4. Membership starts 15‡ days after the Company receives a complete application with full payment; however, the waiting period will be waived for unforeseen events occurring during such time. Members must be natural persons. Memberships are non-refundable and non-transferable.
5. Some state laws prohibit Medicaid beneficiaries from being offered membership or being accepted into membership programs. By applying, members certify to the Company that they are not Medicaid beneficiaries.
6. These terms and conditions supersede all previous terms and conditions between a member and the Company or AirMedCare Network, including any other writings, or verbal representations, relating to the terms and conditions of membership.
*Air Evac EMS, Inc. / EagleMed LLC / Med-Trans Corporation /REACH Air Medical Services, LLC — These terms and conditions apply to all AirMedCare Network participating provider membership programs, regardless of which participating provider transports you.
‡In Nebraska, waiting periods are not allowed; however, a member cannot purchase a membership at the time of transport.
How do I enroll?
You can enroll by calling toll-free 800-793-0010 or go to our online enrollment. You may also enroll by contacting your local membership coordinator.
When does my membership take effect?
Membership starts 15 days after AirMedCare Network receives a complete application with full payment; however the waiting period will be waived for unforeseen events occurring during such time.
Information/Data as of June 2012
"A Word from the California Department of Managed Health Care"
(A) “BEFORE YOU PURCHASE: If you are currently enrolled in a health maintenance organization (HMO) or other health insurance, the benefits provided by REACH/Cal-Ore Life Flight may duplicate the benefits provided by your HMO or other health insurance. If you have a questions regarding whether your HMO or other health insurance offers benefits for ambulance services, you should contact that other company directly.”
(B) “WARNING: REACH/ Cal-Ore Life Flight is not an insurance program. It will not compensate or reimburse another ambulance company that provides emergency transportation to you or your family. This may occur when 911 Emergency System has independently determined that another company could provide more expeditious service or is next in the rotation to receive a call.

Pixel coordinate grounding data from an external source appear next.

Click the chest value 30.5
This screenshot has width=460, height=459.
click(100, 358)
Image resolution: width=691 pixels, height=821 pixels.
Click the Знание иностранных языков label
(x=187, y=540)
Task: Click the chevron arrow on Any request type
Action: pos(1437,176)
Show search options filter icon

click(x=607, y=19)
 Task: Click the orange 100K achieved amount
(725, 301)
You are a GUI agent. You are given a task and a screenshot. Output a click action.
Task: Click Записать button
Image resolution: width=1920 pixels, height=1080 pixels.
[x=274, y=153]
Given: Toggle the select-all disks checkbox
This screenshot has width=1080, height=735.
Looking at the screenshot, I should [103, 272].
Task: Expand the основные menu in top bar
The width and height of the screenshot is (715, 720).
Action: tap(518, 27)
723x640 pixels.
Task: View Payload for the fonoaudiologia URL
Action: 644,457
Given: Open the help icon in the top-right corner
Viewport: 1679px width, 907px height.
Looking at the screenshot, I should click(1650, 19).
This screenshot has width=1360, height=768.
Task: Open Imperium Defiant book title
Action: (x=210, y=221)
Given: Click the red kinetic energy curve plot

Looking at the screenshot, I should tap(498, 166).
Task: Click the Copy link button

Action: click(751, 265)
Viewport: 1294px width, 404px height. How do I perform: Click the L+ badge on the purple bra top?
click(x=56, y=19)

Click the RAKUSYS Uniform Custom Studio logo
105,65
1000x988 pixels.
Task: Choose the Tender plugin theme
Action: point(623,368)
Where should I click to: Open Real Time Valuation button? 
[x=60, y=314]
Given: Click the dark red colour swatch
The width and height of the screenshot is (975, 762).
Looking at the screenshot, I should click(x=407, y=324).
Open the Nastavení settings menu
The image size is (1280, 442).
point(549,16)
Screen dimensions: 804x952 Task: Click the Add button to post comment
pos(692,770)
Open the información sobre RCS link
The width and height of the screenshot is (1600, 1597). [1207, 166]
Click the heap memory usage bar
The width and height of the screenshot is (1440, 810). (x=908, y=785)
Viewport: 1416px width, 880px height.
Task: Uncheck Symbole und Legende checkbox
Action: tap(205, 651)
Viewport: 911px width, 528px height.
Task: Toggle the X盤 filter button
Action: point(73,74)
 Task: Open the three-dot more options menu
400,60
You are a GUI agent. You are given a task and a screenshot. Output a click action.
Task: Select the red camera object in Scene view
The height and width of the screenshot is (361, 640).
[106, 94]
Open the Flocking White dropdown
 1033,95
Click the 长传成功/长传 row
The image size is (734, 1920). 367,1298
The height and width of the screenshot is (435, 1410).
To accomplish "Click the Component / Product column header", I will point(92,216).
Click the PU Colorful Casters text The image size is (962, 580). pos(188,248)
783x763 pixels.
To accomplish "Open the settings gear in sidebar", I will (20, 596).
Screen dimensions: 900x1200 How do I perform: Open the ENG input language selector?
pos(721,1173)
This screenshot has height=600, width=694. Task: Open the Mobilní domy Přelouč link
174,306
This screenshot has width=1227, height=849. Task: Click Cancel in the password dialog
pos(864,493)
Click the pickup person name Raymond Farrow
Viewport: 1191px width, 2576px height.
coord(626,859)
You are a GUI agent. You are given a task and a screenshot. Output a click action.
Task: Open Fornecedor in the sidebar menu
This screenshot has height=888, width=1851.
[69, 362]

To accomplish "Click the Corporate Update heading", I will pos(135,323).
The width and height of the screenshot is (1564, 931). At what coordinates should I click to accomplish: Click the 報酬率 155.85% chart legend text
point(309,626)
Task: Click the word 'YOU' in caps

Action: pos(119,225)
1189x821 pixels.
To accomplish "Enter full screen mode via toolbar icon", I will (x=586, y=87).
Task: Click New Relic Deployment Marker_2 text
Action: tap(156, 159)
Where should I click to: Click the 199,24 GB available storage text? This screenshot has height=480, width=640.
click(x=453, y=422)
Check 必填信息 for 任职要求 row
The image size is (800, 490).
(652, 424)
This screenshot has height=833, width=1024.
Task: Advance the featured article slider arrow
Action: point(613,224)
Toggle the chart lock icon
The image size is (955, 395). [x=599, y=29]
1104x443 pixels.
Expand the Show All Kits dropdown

This might also occur when REACH/Cal-Ore Life Flight is unable to perform within a medically appropriate timeframe due to a mechanical or maintenance problem or being called on another flight.”
(C) “COMPLAINTS: For complaints regarding REACH/Cal-Ore Life Flight, first attempt to call the plan at 1 800 793 0010. If REACH/Cal-Ore Life Flight fails to resolve the complaint to your satisfaction, contact the Department of Managed Health Care at 1 888 466 2219. The Department’s website is http://www.healthhelp.ca.gov. You may obtain complaint forms and instructions online.”
(D) “OPERATING UNDER CONDITIONAL EXEMPTION: REACH/Cal-Ore Life Flight is operating pursuant to an exemption from the Knox Keene Health Care Service Plan Act of 1975 (Health and Safety Code section 1340 et seq).”